CMs show distinctive morphological abnormalities such as rods, an abnormal number of central nuclei or (central or multiple) cores. Often these findings guide the physician to the correct genetic diagnosis. However, some pathological overlap between genetically distinct disorders has been described, making a genetic diagnosis sometimes difficult. Recently, different muscle imaging patterns in CM have been identified, which can be of help in the differential diagnosis.

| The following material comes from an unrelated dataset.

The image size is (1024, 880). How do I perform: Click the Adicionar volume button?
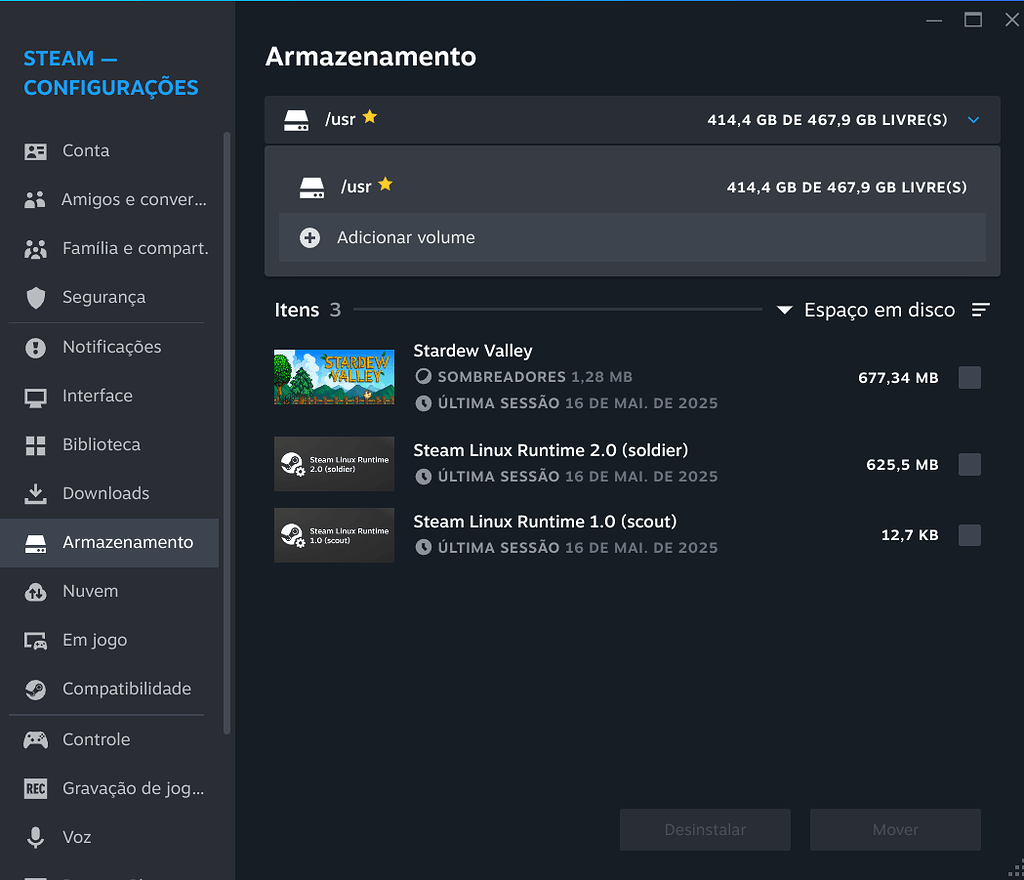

Muscle imaging in patients with central core disease (CCD) caused by mutations in the ryanodine receptor 1 gene (RYR1) shows a characteristic pattern with main involvement of the gluteus maximus in the pelvis. At the thigh level, the most severe changes are observed in the medial compartment (adductor magnus) and in the anterior compartment muscles (vastus lateralis, vastus intermedius). Sparing of the adductor longus, gracilis and biceps femoris muscles is common. In the distal lower leg muscles, the soleus and the lateral head of the gastrocnemius muscles are most severely involved [61, 62]. This pattern seems to be highly characteristic, as muscular involvement in other congenital myopathies caused by mutations in the SEPN1, ACTA1, NEB or collagen VI encoding (COL6A1, COL6A2 and COL6A3) genes is different [1]. In addition to RYR1, patients with Ullrich CMD or Bethlem myopathy related to collagen VI encoding genes also present with dominant affliction of the anterior thigh compartment. These patients show an early and selective involvement of the centre of the rectus femoris and vastus lateralis muscles. In addition, in the lower legs there is often a rim of degenerative changes between the soleus and the gastrocnemius muscle, a pattern not observed in other CMs [63, 64].

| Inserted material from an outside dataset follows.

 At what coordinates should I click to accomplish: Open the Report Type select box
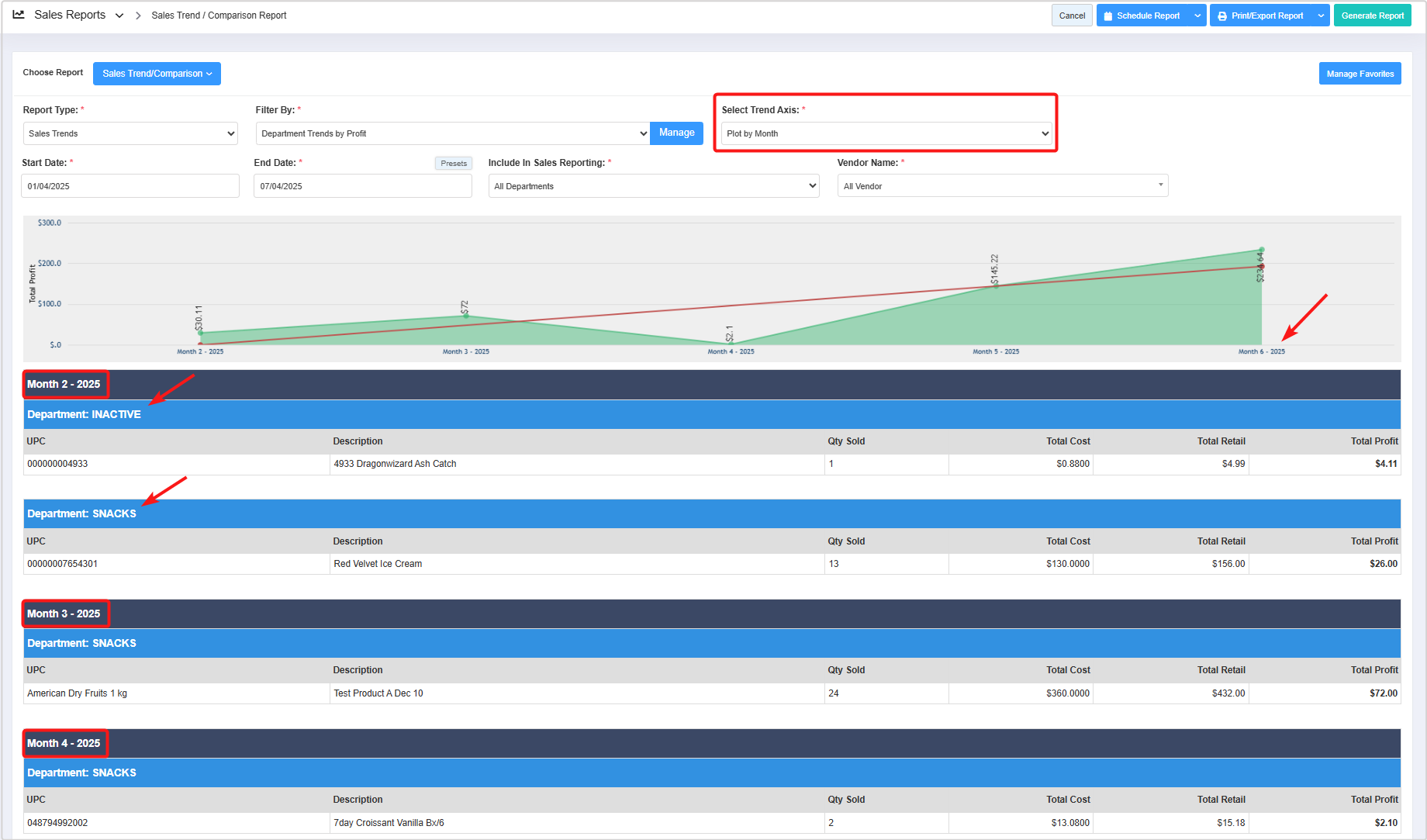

Contrary to RYR1- and collagen 6A-related disorders, which have marked affliction of the anterior thigh, in most other CM forms the posterior rather than anterior thigh compartment muscles are affected. SEPN1 patients, often presenting as a rigid spine (multi-minicore) myopathy, typically show a selective affliction of the sartorius and posterior compartment muscles and a relative sparing of the quadriceps and the gracilis muscle [25]. In patients with dynamin 2-related autosomal dominant centronuclear myopathy (DNM2-CNM), muscle imaging shows predominantly distal lower leg muscle affliction (medial head of the gastrocnemius, soleus), milder involvement of the posterior thigh compartment (mostly the biceps femoris and semimembranosus muscles) and the gluteus minimus muscle. The sartorius and gracilis are often spared [65]. Congenital (nemaline) myopathies related to ACTA1 gene mutations show predominantly distal anterior lower leg and mild diffuse thigh compartment involvement. On the other hand, nebulin gene-associated nemaline myopathies often spare the thigh muscles and show selective distal involvement of the soleus and tibial anterior muscles [66]. A useful flowchart for the differential diagnosis of CM using muscle imaging is provided in Fig. 7.

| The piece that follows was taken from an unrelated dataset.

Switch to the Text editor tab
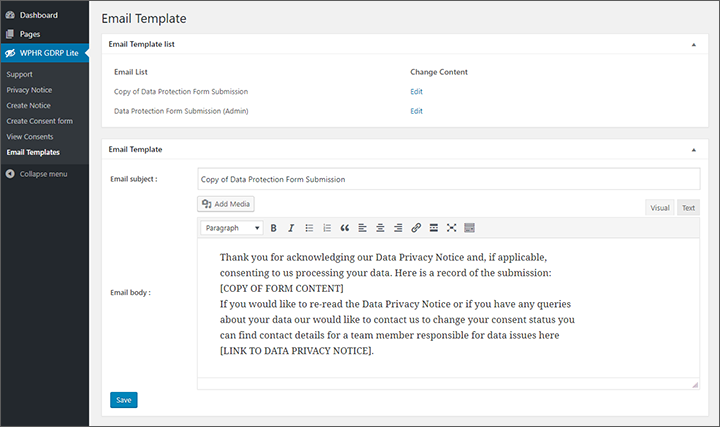 [688, 208]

Compared to the increasing data regarding the diagnostic value of neuromuscular MRI in patients presenting with dystrophic myopathies or non-dystrophic congenital myopathies, data concerning MRI findings in muscle channelopathies or metabolic myopathies are rather limited. A recently published study focussed on patients with myotonia congenital type Becker, a non-dystrophic generalised myotonia caused by mutations in the muscle chloride gene. Although all patients presented with a severe disabling myotonia, no fatty degeneration or muscle oedema could be detected by using a whole-body high-field MRI protocol [67]. These findings suggest that conventional MRI techniques are less sensitive in the detection of changes in channelopathies. Recent experimental studies using ²³Na-MRI instead of or in combination with ¹H-MRI have shed some light on the muscle cell function and disease process in Na-channelopathies by demonstrating Na-accumulation during episodes of weakness [33, 68].